On 30 Jul 2020, at 22:12, Richard Braun <rbr...@sceen.net> wrote:
> On Thu, Jul 30, 2020 at 10:09:01PM +0100, Jessica Clarke wrote:
>>> It's physically memory mapped to the local APIC address space, but
>>> because of that, it's also not optimal. All systems I know use a scheme
>>> similar to TLS, i.e. using the fs or gs segment register, to fetch
>>> a per-CPU structure and from it, per-CPU data. This avoids relying on
>>> hardware running at a lower frequency than the CPU.
>> 
>> You need to do that anyway if you want any guarantees over _what_ the
>> IDs are (normally you want 0 for the BSP, 1 to N-1 for the APs).
> 
> Not really. You can build a CPU ID table on the BSP, and associate CPU IDs
> with all local APIC IDs discovered, and use that look-up table later
> to obtain a CPU ID from the local APIC ID of the CPU running the code.
> It's just too slow compared to using a segment register.
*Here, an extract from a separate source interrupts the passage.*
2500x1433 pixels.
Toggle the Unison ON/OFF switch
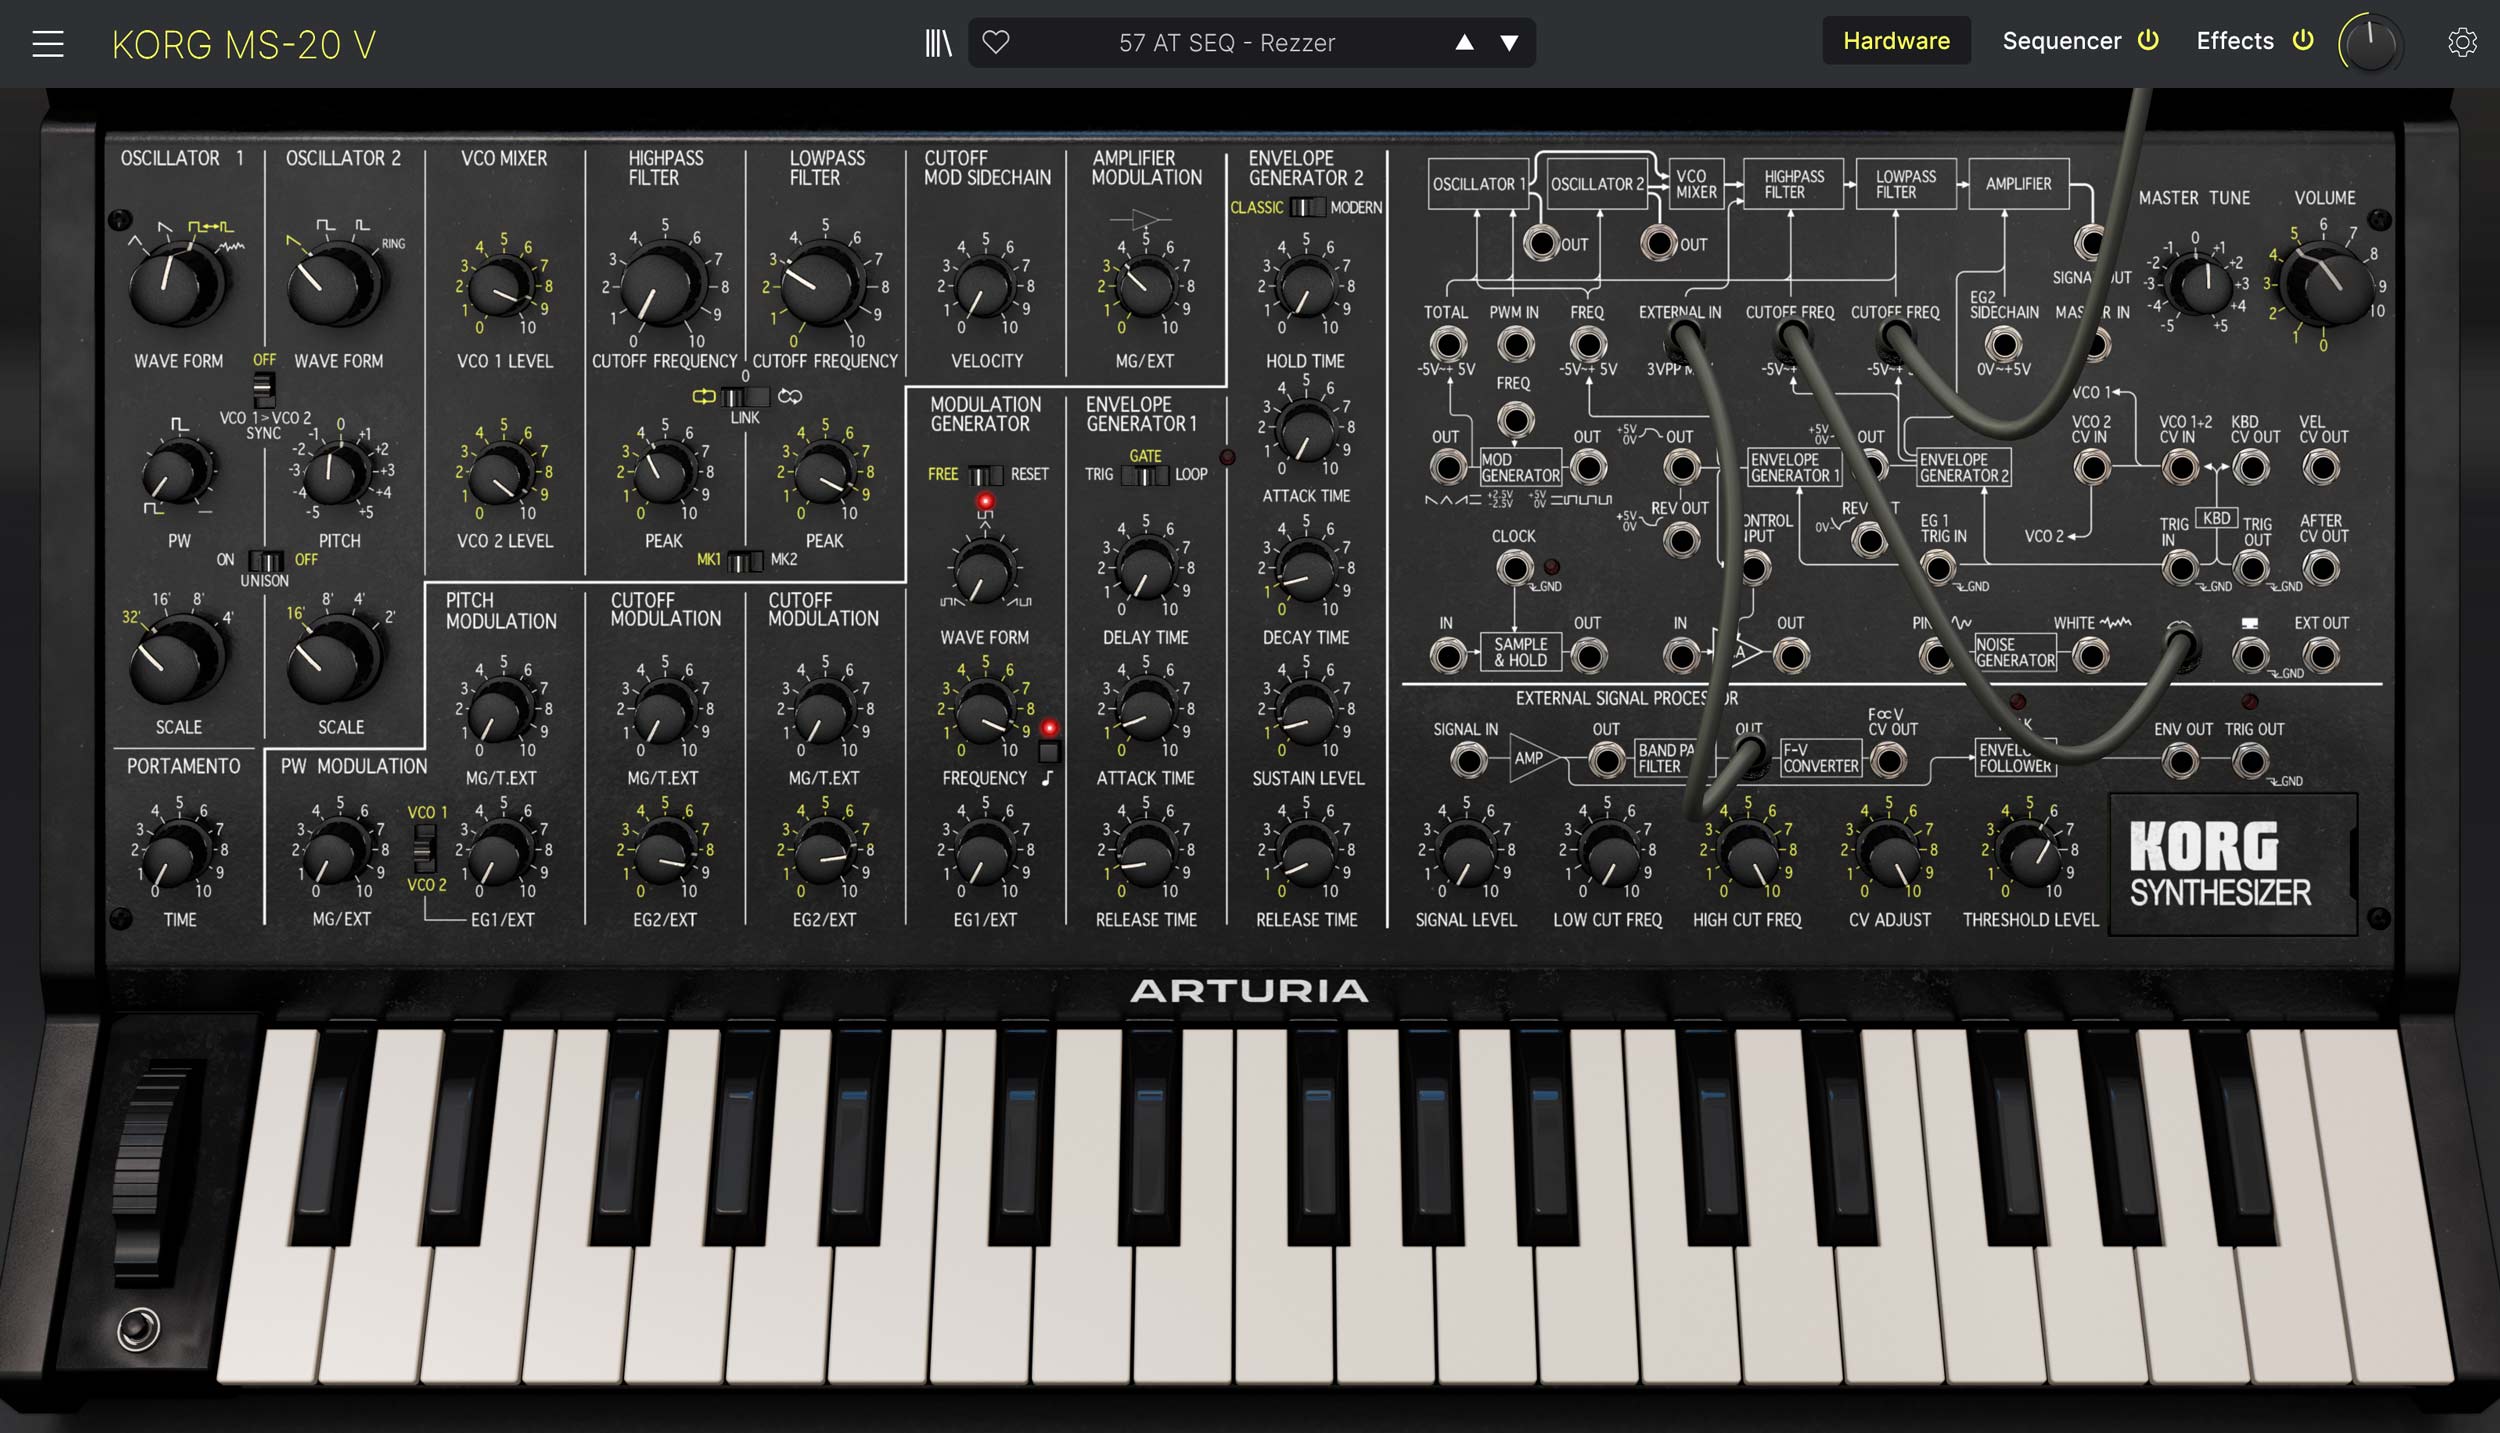[x=266, y=560]
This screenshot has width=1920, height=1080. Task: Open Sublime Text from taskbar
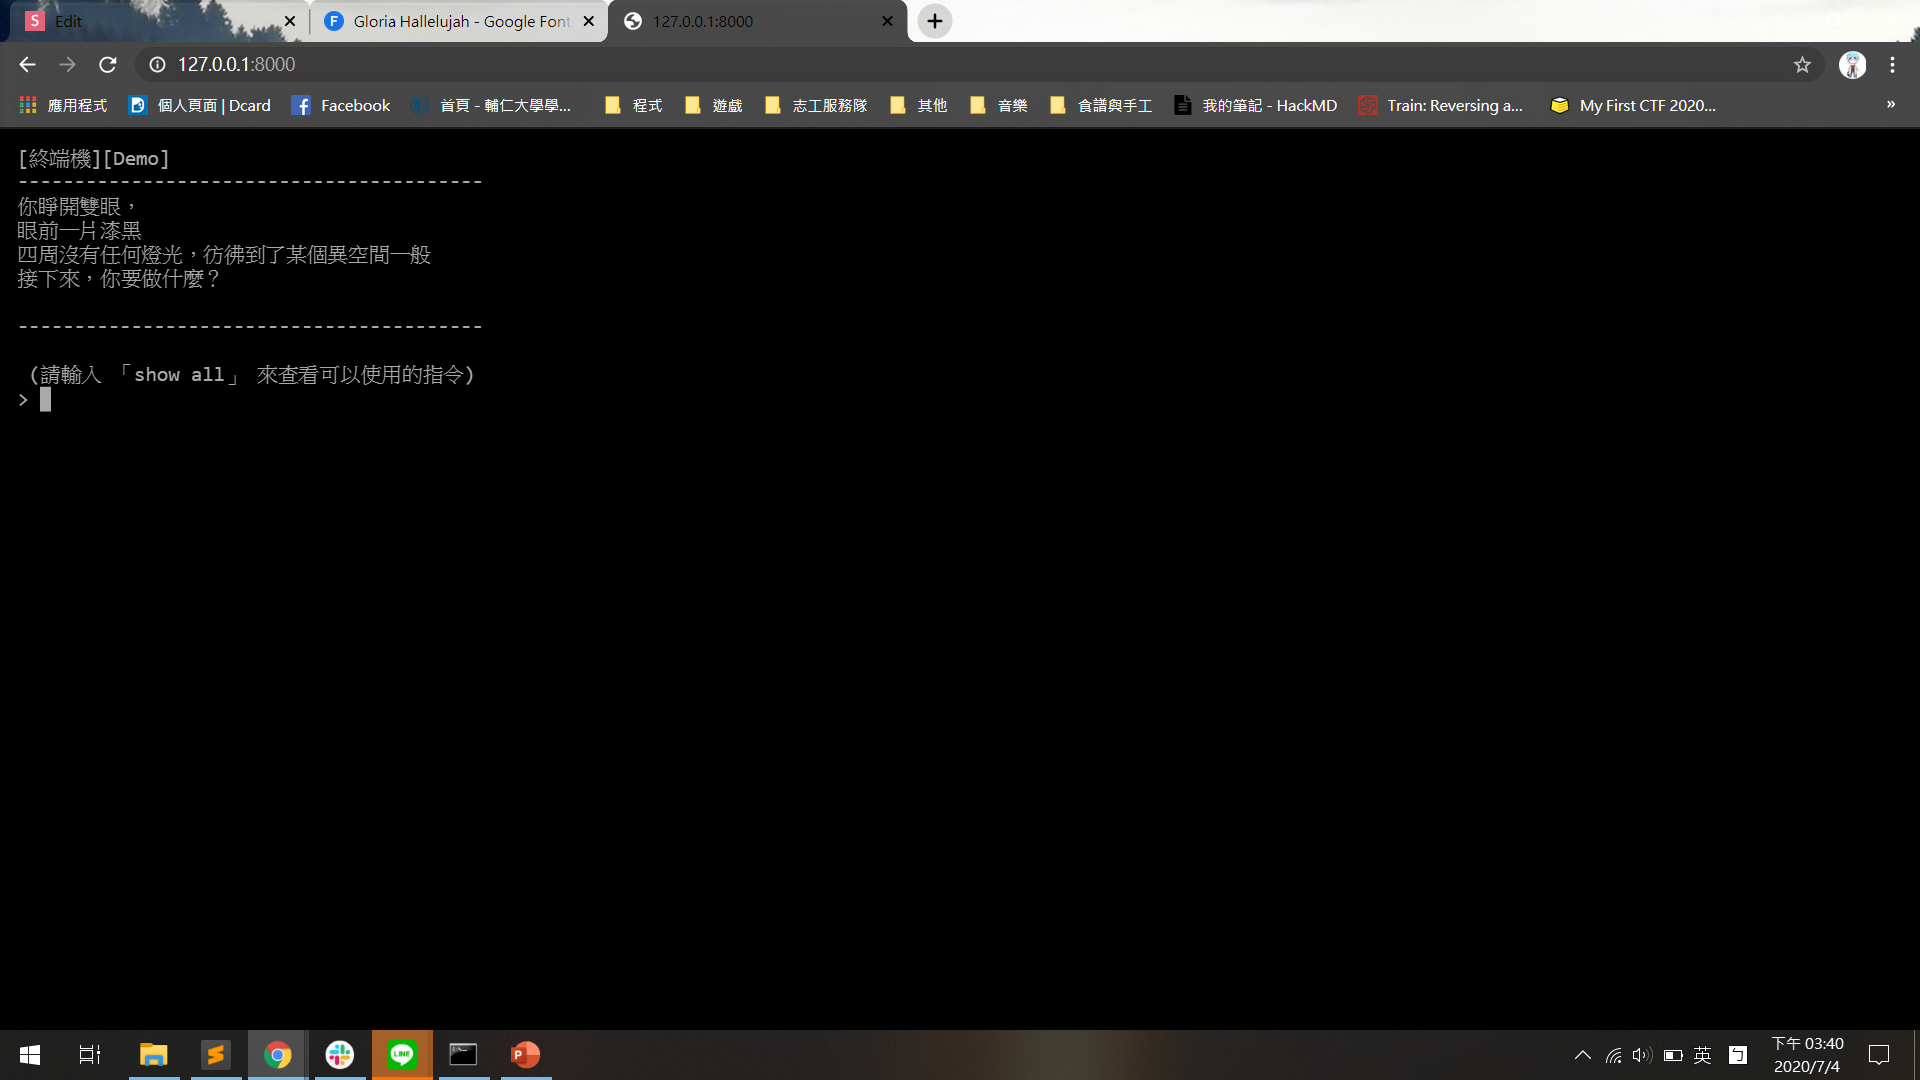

Well, yes, though you probably don't want to be using a fancy hash
table in such low-level code, so you'd either have an array of 2^16 CPU
IDs which is a bit absurd (or at least _used_ to be, these days it's
not that big) or just do some kind of search. I kind of ruled both out
from the get-go because they're too absurd, especially on other systems
where the APIC ID equivalent is 32-bit or 64-bit and you might have
hundreds of cores' IDs to search through to find your own.